Wasserstoff: Blau ist nicht das neue Grün

Teilen

von pv magazine International

Befürworter von blauem Wasserstoff, der mit fossilen Brennstoffen und Technologien zur Kohlenstoffabscheidung, -nutzung und -speicherung (CCUS) hergestellt wird, stellen ihn oft als sauberere Alternative zu Wasserstoff dar, der mit dem Verfahren der Methan-Dampfreformierung (SMR) oder dem so genannten „grauen“ Wasserstoff hergestellt wird, der heute weltweit die vorherrschende Erzeugungsquelle ist. Befürworter des blauen Wasserstoffs sehen diesen auch als potenziellen Ergänzung für grünen Wasserstoff, der mit erneuerbaren Energien hergestellt wird, um eine emissionsfreie Energiewende zu ermöglichen.

Nach einer neuen Studie der Stanford University und der Cornell University ist der blaue Wasserstoff jedoch nicht so grün, wie er gern beschrieben wird. Die britischen Forscher kommen zu dem Schluss, dass der CO2-Fußabdruck von mit fossilen Brennstoffen hergestelltem Wasserstoff um mehr als 20 Prozent höher ist als der von mit Erdgas oder Kohle erzeugter Wärme und um etwa 60 Prozent größer, wenn Dieselöl zur Wärmeerzeugung genutzt wird. Die Ergebnisse ihrer Studie „How green is blue hydrogen?“ veröffentlichten die Forscher kürzlich in dem Fachmagazin „Energy Science & Engineering“.

■ **ARBEITSAUFTRAG**:
Beantworten Sie anhand des Textauszugs zum blauen Wasserstoff die folgenden Fragen:
(a) Womit wird grüner Wasserstoff hergestellt?
(b) Um etwa wie viel Prozent ist der CO2-Fußabdruck größer, wenn zur Wärmeerzeugung Dieselöl genutzt wird?
(c) In welchem Fachmagazin wurde die Studie veröffentlicht?

■ **BEREITGESTELLTE DATEN**:
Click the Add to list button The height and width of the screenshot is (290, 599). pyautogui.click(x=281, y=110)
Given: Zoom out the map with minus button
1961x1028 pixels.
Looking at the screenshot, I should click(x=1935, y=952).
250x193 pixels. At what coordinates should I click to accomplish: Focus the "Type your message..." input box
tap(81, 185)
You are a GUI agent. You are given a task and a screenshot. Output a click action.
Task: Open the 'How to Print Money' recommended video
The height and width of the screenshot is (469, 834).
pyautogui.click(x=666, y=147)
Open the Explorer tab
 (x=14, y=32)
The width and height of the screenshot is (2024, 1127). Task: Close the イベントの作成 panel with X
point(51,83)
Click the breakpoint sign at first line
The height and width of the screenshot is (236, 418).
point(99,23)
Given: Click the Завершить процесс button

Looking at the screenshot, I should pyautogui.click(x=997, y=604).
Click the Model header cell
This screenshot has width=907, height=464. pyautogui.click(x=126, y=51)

■ **LÖSUNG DER AUFGABE**:
(a) Mit erneuerbaren Energien.
(b) Um etwa 60 Prozent.
(c) In „Energy Science & Engineering“.